It has been demonstrated that volatile anaesthetics have cardioprotective properties during open-heart procedures, especially when administered continuously. European Council Directive 93/42/EEC concerning medical devices bans the supplementary incorporation of anaesthetic vaporizers in the bypass circuit. Since the uptake of volatile anaesthetics via diffusion membrane oxygenators is severely reduced, it is hypothesized that clinically relevant concentrations of sevoflurane will remain in the patients’ blood following saturation with a volatile agent before start of cardiopulmonary bypass.
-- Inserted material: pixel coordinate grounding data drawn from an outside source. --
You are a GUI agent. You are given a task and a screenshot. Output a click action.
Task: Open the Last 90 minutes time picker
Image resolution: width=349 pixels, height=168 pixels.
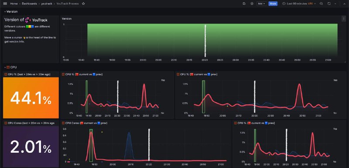299,3
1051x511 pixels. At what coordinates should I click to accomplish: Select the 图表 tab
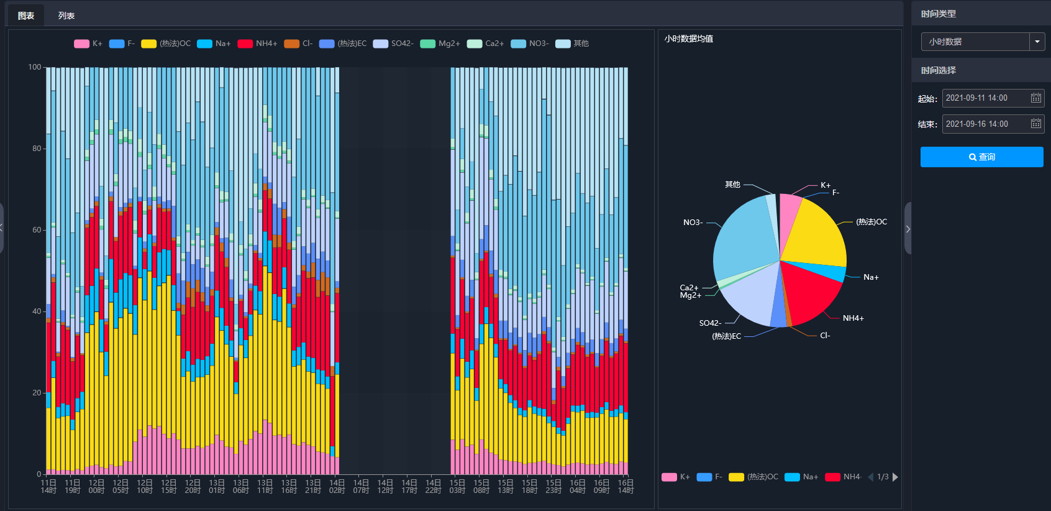click(26, 16)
This study was designed to compare conventional and diffusion membrane oxygenators regarding their in vivo elimination of sevoflurane.
Methods
Twenty patients undergoing elective coronary bypass surgery were randomly allocated to two groups, either using a conventional polypropylene membrane oxygenator or a plasma-tight poly-(4-methyl-1-pentene) membrane oxygenator in a miniaturized extracorporeal circuit. Anaesthesia was maintained with sevoflurane, which was stopped at the start of cardiopulmonary bypass. During cardiopulmonary bypass, sevoflurane concentration was measured in blood and in the exhausted gas from the oxygenator.
Results
The elimination of sevoflurane, expressed as the relative blood concentration, was significantly increased in polypropylene membrane oxygenators compared to poly-(4-methyl-1-pentene) membrane oxygenators. This resulted in an approximately threefold higher sevoflurane blood concentration in the poly-(4-methyl-1-pentene) group over the course of cardiopulmonary bypass.
Conclusions
With the incorporation of a poly-(4-methyl-1-pentene) oxygenator in a miniaturized bypass circuit, relevant concentrations of a previously applied volatile agent can be maintained even without further supply throughout cardiopulmonary bypass. This might be an alternative approach to cardioprotection when sevoflurane cannot be administered through cardiopulmonary bypass.